What to produce - Scan the entries below and tally the lines that include "computer". Return nothing but the tally.

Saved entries

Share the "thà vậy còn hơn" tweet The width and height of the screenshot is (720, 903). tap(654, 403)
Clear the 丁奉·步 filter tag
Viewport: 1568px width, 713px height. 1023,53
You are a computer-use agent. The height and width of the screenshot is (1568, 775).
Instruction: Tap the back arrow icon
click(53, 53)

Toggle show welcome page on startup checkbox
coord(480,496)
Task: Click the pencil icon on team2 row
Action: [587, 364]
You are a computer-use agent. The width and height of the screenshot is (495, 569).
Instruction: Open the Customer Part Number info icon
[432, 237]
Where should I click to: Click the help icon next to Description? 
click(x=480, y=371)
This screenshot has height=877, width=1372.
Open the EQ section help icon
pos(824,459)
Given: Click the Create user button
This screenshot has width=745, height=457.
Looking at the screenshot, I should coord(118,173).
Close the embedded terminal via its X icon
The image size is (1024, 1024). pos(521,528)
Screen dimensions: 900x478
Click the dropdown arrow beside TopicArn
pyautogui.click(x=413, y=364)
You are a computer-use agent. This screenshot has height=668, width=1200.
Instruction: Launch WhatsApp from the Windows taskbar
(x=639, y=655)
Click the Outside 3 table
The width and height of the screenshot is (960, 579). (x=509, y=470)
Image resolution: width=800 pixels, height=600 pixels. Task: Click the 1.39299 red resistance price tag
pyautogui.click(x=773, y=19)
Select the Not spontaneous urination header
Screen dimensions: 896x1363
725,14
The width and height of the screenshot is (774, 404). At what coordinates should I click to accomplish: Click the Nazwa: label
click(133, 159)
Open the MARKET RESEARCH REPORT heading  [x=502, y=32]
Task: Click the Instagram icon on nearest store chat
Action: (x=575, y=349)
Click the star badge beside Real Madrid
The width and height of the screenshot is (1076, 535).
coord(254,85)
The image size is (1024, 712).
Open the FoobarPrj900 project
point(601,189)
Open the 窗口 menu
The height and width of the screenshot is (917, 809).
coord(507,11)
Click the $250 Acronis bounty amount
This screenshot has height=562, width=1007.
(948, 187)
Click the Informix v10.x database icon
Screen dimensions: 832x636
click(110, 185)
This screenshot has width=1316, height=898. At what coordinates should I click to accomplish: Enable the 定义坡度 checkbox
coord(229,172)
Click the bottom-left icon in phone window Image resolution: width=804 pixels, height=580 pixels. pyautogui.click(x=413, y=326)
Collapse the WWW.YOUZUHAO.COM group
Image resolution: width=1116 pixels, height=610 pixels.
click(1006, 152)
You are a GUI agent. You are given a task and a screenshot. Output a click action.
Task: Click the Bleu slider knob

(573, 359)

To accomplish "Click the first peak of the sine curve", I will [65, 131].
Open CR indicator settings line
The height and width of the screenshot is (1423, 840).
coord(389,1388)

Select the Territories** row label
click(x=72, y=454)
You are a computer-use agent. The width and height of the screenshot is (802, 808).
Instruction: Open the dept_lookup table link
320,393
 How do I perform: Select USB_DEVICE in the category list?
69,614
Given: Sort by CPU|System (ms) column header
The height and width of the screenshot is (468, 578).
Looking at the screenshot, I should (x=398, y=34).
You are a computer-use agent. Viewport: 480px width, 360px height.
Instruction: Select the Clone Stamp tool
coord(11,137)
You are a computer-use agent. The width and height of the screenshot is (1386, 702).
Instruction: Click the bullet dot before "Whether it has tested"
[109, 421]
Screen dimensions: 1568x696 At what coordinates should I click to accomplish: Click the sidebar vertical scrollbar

Answer - 6